SYDNEY: The automotive category is Australia’s largest and fastest growing for media spend with TV and programmatic on the rise as social media spending remains flat.

According to Jane Schulze, Managing Director at Standard Media Index (SMI), automotive brands are the number one spender in the local market – and still growing. The SMI is compiled using agency data and includes programmatic ad spend, search and social.

“Automotive ad spend is extremely robust. It really is underpinning a lot of the media market at the moment,” Schulze told Mumbrella’s Automotive Marketing Summit in Sydney. (For more automotive ad spend trends in Australia, read WARC’s exclusive report: The state of Australia’s automotive advertising market.)

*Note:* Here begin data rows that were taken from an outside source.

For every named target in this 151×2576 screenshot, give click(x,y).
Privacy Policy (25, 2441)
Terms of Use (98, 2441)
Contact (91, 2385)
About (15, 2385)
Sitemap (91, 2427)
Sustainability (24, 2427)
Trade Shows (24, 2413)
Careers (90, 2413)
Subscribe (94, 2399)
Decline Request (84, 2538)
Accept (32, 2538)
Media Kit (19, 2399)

She noted that the auto category over-indexes slightly when it comes to TV spend and digital spend, although auto still indexes below the industry average for outdoor investment – one of Australia’s fastest-growing channels.

Programmatic has been a major winner, with increased investment across a variety of sub-sectors in the category. Search spend is also slightly up. But social remains flat, she said. However, with so many new digital channels now offering opportunities, the ad spend landscape is constantly changing.

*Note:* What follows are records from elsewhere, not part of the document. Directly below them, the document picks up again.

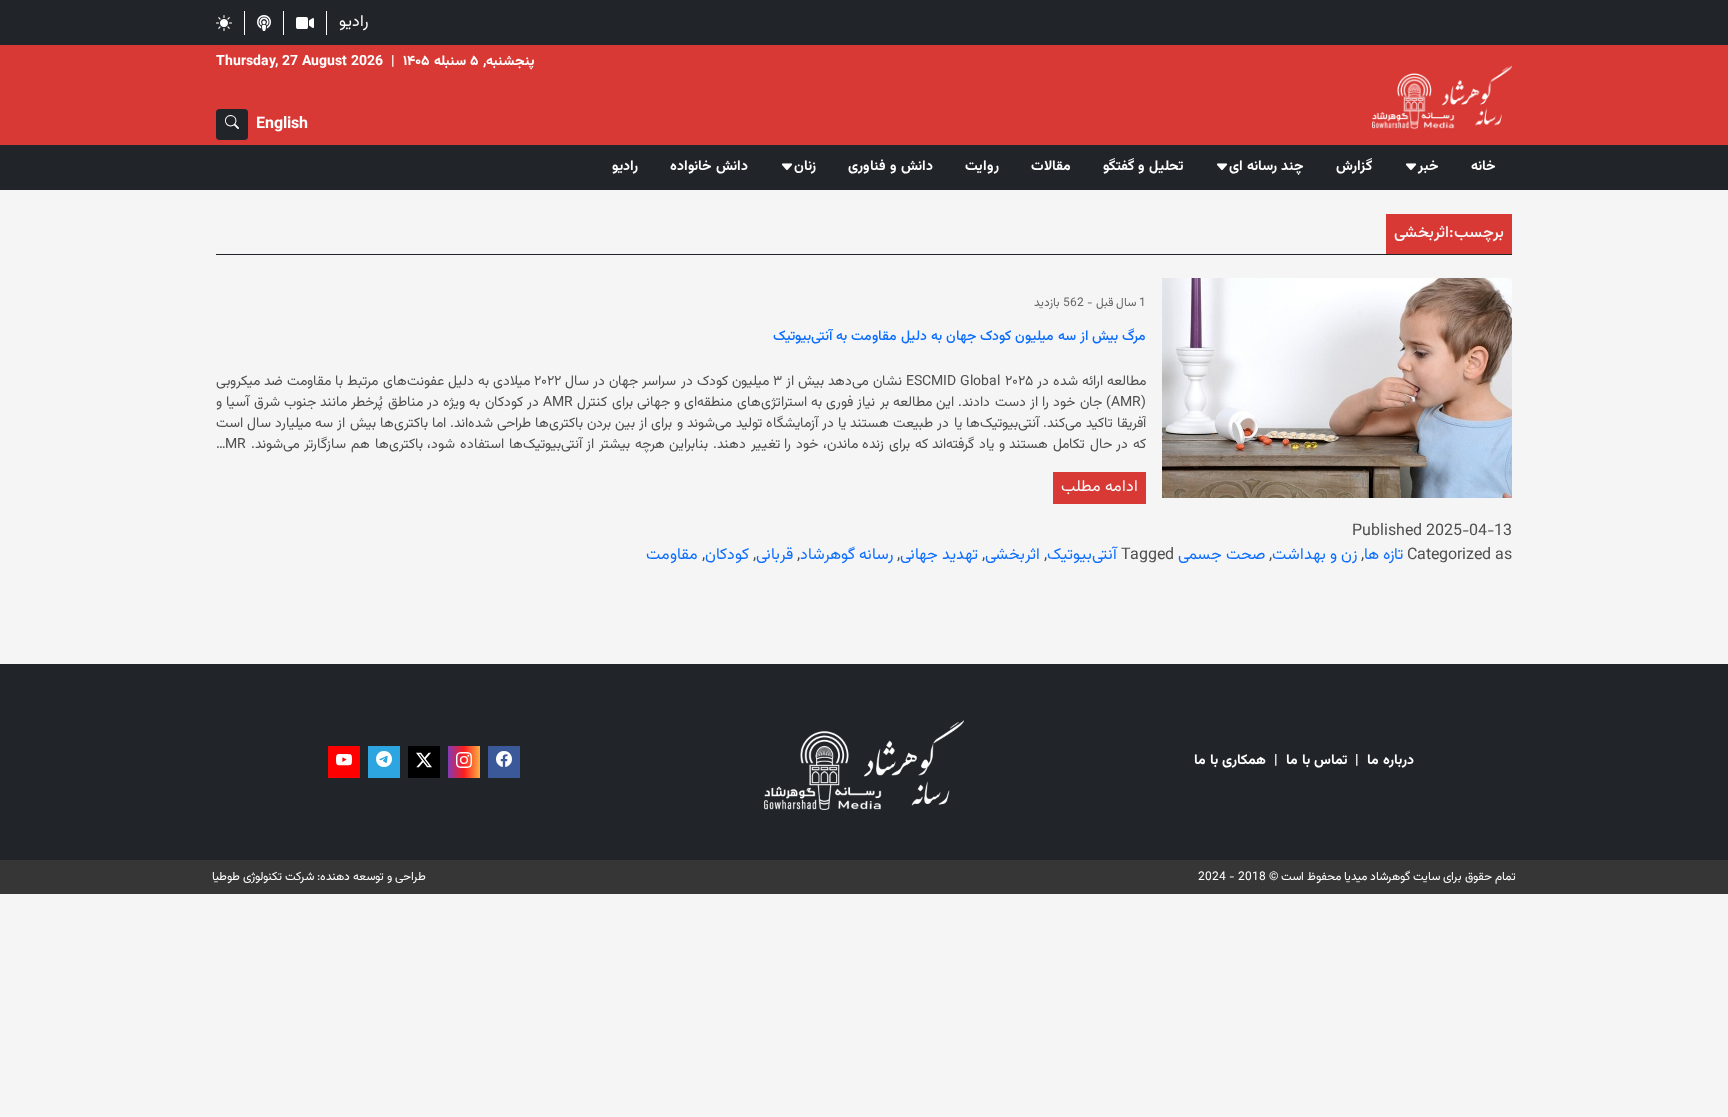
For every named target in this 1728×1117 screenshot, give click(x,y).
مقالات (1051, 167)
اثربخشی (1012, 555)
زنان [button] (805, 167)
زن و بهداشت (1314, 555)
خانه (1483, 167)
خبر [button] (1428, 167)
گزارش (1354, 167)
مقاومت (672, 555)
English (282, 124)
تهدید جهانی (939, 555)
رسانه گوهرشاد (846, 555)
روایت (982, 167)
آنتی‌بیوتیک (1082, 555)
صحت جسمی (1221, 555)
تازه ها (1383, 555)
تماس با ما (1316, 761)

“It feels a little bit like the Wild Wild West because there's a lot of movement in terms of where the money is going,” Schulze observed. “Within digital media, everyone is still testing.”

Though the influence of millennials is much vaunted across most categories, in the automotive sector baby boomers still reign supreme – and it’s likely to stay that way for a while. Forty five per cent of buyers in 2017 so far have been aged over 50, according to Ben Sullivan, group director insights and innovation at Potentiate.

While 50% of vehicle sales in Australia were financed in 2016, data indicates that, once again, boomers are the sector least likely to require financing options – they enjoy the most purchasing power.

“They've got lots and lots of money, and they're living large,” said Sullivan.